* [EXERCISE INSTRUCTIONS]: Please repeat the records, word for word and without gaps.

++++

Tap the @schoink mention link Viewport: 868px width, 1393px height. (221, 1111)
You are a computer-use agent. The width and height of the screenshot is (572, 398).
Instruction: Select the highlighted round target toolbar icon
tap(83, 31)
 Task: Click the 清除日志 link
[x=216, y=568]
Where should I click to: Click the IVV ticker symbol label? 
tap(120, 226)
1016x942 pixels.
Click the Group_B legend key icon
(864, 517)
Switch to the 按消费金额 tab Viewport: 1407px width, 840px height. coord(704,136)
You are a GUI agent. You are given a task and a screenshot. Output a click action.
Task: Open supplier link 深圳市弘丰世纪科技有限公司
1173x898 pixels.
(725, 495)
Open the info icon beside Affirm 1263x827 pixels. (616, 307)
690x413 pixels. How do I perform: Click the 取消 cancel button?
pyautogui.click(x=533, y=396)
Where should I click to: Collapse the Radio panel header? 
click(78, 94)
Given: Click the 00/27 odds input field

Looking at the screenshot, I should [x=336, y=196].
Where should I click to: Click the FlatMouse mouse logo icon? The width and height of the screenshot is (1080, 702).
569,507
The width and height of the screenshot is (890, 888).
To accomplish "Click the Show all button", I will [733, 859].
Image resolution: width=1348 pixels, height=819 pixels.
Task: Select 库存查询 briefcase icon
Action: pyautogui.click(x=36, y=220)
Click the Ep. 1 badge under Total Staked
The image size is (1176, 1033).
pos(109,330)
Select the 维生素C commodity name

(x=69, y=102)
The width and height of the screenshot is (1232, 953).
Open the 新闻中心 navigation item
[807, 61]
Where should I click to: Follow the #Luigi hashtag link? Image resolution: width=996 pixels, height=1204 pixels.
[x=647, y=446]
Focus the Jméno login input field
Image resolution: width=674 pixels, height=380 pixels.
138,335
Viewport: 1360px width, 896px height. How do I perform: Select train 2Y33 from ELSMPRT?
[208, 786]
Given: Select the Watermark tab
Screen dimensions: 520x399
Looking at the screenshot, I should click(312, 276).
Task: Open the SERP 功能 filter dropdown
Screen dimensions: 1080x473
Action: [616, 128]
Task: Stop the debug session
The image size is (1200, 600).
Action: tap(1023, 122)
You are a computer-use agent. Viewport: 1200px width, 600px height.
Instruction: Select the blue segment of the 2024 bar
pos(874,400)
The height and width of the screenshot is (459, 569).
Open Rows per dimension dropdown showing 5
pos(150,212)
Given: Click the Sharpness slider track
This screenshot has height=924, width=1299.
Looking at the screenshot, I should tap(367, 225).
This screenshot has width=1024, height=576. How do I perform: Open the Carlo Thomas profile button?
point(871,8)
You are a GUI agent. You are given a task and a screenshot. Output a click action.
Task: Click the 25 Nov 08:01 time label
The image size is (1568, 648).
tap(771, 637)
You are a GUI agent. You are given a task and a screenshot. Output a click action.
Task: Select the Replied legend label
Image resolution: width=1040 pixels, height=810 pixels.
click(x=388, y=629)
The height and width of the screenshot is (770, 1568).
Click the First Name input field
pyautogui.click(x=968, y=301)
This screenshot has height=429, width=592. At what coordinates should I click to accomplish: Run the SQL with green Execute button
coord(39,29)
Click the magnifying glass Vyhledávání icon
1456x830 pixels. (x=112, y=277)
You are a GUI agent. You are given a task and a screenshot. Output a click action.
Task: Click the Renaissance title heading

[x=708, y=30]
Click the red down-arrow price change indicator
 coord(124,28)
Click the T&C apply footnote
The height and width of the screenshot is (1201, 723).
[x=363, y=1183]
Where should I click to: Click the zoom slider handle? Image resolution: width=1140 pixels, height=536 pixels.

++++

* [SOLVED PROBLEM]:
Tap the @schoink mention link Viewport: 868px width, 1393px height. (221, 1111)
You are a computer-use agent. The width and height of the screenshot is (572, 398).
Instruction: Select the highlighted round target toolbar icon
tap(83, 31)
 Task: Click the 清除日志 link
[x=216, y=568]
Where should I click to: Click the IVV ticker symbol label? 
tap(120, 226)
1016x942 pixels.
Click the Group_B legend key icon
(864, 517)
Switch to the 按消费金额 tab Viewport: 1407px width, 840px height. coord(704,136)
You are a GUI agent. You are given a task and a screenshot. Output a click action.
Task: Open supplier link 深圳市弘丰世纪科技有限公司
1173x898 pixels.
(725, 495)
Open the info icon beside Affirm 1263x827 pixels. (616, 307)
690x413 pixels. How do I perform: Click the 取消 cancel button?
pyautogui.click(x=533, y=396)
Where should I click to: Collapse the Radio panel header? 
click(78, 94)
Given: Click the 00/27 odds input field

Looking at the screenshot, I should [x=336, y=196].
Where should I click to: Click the FlatMouse mouse logo icon? The width and height of the screenshot is (1080, 702).
569,507
The width and height of the screenshot is (890, 888).
To accomplish "Click the Show all button", I will [733, 859].
Image resolution: width=1348 pixels, height=819 pixels.
Task: Select 库存查询 briefcase icon
Action: pyautogui.click(x=36, y=220)
Click the Ep. 1 badge under Total Staked
The image size is (1176, 1033).
pos(109,330)
Select the 维生素C commodity name

(x=69, y=102)
The width and height of the screenshot is (1232, 953).
Open the 新闻中心 navigation item
[807, 61]
Where should I click to: Follow the #Luigi hashtag link? Image resolution: width=996 pixels, height=1204 pixels.
[x=647, y=446]
Focus the Jméno login input field
Image resolution: width=674 pixels, height=380 pixels.
138,335
Viewport: 1360px width, 896px height. How do I perform: Select train 2Y33 from ELSMPRT?
[208, 786]
Given: Select the Watermark tab
Screen dimensions: 520x399
Looking at the screenshot, I should click(312, 276).
Task: Open the SERP 功能 filter dropdown
Screen dimensions: 1080x473
Action: [616, 128]
Task: Stop the debug session
The image size is (1200, 600).
Action: tap(1023, 122)
You are a computer-use agent. Viewport: 1200px width, 600px height.
Instruction: Select the blue segment of the 2024 bar
pos(874,400)
The height and width of the screenshot is (459, 569).
Open Rows per dimension dropdown showing 5
pos(150,212)
Given: Click the Sharpness slider track
This screenshot has height=924, width=1299.
Looking at the screenshot, I should tap(367, 225).
This screenshot has width=1024, height=576. How do I perform: Open the Carlo Thomas profile button?
point(871,8)
You are a GUI agent. You are given a task and a screenshot. Output a click action.
Task: Click the 25 Nov 08:01 time label
The image size is (1568, 648).
tap(771, 637)
You are a GUI agent. You are given a task and a screenshot. Output a click action.
Task: Select the Replied legend label
Image resolution: width=1040 pixels, height=810 pixels.
click(x=388, y=629)
The height and width of the screenshot is (770, 1568).
Click the First Name input field
pyautogui.click(x=968, y=301)
This screenshot has height=429, width=592. At what coordinates should I click to accomplish: Run the SQL with green Execute button
coord(39,29)
Click the magnifying glass Vyhledávání icon
1456x830 pixels. (x=112, y=277)
You are a GUI agent. You are given a task and a screenshot. Output a click action.
Task: Click the Renaissance title heading

[x=708, y=30]
Click the red down-arrow price change indicator
 coord(124,28)
Click the T&C apply footnote
The height and width of the screenshot is (1201, 723).
[x=363, y=1183]
Where should I click to: Click the zoom slider handle? Image resolution: width=1140 pixels, height=536 pixels.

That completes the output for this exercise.